Os cinco bancos fecharam o primeiro semestre do ano com R$ 18,14 bilhões em bens retomados por inadimplência, a maioria imóveis, um avanço de 14,4% em um ano. A Caixa, sozinha, detém 61% do total, com R$ 11 bilhões. No fim de 2018, o banco estatal somava perto de 63 mil imóveis na carteira. Eles estavam avaliados em R$ 11,5 bilhões.

— Estimamos até cem mil imóveis (retomados), mas, se os bancos seguissem à risca a régua de cobrança desse bens, esse número seria até três vezes maior. E eles não o fazem justamente pela dificuldade que encontram para vendê-los — diz Marcelo Prata, fundador e diretor executivo da ReSale. — Banco não é imobiliária. Ele não sabe vender, e custa caro para manter esses imóveis no balanço. Ele tem que arcar com custos como IPTU e condomínio e até com o risco de invasão. Logo, apesar de o imaginário popular dizer o contrário, tomar imóvel é um péssimo negócio para ele.

Setor foi destaque no PIB

O comportamento da construção civil foi um dos destaques da alta de 0,4% do Produto Interno Bruto (PIB) no segundo trimestre deste ano. O setor cresceu 2% no período frente a 2018, primeira expansão depois de 20 trimestres de queda.
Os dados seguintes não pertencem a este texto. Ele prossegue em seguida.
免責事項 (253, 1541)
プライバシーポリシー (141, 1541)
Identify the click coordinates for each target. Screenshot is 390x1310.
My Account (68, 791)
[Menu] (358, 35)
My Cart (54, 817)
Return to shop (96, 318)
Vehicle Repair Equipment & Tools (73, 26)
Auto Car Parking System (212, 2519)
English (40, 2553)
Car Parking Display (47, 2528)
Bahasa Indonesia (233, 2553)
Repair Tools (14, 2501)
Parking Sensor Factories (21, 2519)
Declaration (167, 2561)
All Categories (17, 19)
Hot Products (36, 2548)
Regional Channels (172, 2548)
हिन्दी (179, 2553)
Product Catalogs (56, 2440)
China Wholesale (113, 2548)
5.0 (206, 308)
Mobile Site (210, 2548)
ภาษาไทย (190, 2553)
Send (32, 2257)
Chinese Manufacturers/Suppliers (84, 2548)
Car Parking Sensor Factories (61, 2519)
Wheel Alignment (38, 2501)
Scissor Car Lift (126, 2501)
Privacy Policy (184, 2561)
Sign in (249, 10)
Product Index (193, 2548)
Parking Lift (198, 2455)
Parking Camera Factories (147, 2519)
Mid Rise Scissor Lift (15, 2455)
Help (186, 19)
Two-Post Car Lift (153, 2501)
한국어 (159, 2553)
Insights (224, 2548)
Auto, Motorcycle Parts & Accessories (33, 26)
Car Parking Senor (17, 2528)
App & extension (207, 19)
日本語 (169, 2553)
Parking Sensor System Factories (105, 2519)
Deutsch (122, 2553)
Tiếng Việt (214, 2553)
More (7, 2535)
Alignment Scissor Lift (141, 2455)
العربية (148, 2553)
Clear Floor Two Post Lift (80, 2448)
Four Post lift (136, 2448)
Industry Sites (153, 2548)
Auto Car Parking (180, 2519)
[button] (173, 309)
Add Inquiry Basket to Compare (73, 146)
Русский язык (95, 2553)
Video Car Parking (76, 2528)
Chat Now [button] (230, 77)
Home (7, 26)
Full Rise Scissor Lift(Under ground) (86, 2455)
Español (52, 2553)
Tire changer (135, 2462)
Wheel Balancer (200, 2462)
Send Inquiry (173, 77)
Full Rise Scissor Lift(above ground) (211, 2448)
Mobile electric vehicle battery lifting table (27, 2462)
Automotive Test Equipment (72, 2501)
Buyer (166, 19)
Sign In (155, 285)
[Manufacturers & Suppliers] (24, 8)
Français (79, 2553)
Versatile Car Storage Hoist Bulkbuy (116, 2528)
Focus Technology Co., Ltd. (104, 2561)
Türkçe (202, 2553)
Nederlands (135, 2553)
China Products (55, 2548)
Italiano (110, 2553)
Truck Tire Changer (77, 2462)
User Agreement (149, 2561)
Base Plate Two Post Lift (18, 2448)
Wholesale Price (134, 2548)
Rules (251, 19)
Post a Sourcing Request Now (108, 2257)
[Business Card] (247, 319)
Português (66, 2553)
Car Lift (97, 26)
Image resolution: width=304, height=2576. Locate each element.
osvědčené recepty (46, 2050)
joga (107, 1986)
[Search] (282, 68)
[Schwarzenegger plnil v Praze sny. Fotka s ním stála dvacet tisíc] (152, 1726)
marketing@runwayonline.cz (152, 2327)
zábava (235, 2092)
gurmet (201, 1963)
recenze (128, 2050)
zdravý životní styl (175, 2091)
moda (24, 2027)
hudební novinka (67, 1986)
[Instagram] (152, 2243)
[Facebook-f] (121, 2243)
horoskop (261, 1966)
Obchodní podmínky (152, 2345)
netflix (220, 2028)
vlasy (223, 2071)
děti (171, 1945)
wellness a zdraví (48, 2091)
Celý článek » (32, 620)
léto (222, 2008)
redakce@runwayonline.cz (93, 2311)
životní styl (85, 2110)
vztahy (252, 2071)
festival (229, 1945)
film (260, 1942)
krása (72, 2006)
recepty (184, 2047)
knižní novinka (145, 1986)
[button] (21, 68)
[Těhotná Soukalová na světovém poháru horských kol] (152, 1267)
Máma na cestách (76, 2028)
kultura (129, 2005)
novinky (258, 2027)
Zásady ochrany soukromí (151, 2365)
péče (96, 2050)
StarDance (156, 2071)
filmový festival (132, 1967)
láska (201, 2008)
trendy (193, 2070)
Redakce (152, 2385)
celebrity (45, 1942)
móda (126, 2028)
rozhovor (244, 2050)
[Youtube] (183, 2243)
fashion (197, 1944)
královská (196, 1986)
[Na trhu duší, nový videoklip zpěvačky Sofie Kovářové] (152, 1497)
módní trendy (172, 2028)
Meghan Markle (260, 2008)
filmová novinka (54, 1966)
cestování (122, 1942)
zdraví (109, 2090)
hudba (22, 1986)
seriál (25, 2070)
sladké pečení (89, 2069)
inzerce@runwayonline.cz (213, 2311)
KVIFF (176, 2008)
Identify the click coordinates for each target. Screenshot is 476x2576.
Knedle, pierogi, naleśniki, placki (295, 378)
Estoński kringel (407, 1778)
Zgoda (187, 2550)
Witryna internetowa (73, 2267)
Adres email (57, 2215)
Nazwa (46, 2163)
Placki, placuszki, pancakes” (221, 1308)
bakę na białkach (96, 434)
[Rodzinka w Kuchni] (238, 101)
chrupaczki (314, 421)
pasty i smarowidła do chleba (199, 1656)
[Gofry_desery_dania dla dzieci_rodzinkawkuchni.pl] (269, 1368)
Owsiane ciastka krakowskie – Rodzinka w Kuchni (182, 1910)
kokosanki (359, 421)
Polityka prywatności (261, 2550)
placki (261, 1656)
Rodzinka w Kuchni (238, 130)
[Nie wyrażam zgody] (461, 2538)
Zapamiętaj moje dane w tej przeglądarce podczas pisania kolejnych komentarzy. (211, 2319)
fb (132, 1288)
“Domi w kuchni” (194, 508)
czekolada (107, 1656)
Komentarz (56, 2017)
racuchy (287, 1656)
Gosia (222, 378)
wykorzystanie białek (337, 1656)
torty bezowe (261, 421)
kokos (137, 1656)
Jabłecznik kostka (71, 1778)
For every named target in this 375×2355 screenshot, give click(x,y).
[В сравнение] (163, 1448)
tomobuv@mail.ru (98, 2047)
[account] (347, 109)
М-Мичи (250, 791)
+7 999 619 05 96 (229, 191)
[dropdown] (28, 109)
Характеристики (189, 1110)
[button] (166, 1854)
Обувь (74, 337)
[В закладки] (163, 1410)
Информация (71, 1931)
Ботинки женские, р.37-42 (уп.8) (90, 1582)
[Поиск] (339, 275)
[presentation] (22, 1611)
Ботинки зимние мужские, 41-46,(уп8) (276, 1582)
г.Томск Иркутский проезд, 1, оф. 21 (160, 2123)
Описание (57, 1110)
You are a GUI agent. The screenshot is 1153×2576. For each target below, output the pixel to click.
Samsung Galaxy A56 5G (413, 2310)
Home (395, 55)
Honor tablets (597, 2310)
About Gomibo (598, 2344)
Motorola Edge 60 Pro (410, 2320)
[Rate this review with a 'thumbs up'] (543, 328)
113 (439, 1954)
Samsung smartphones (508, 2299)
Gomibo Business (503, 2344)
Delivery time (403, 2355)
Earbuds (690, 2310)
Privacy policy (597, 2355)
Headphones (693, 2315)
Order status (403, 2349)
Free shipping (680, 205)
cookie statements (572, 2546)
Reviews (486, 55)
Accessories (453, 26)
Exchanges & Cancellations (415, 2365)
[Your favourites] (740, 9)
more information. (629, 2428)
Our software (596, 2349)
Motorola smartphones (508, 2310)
O avanço foi impulsionado pelo aumento de 10,7% no crédito para financiamento habitacional, o que acabou ampliando a abertura de vagas.

Representantes do setor, porém, avaliam que o número elevado de imóveis nas mãos dos bancos pode afetar os avanços do setor:

— Com a retomada subindo, os bancos tendem a ser mais criteriosos na concessão de financiamento para o setor produtivo. Isso pode frear projetos na construção, o que afeta diretamente a geração de emprego e renda do setor, que tem alta importância no PIB — comenta Cláudio Hermolin, presidente da Ademi-RJ, que reúne as construtoras cariocas.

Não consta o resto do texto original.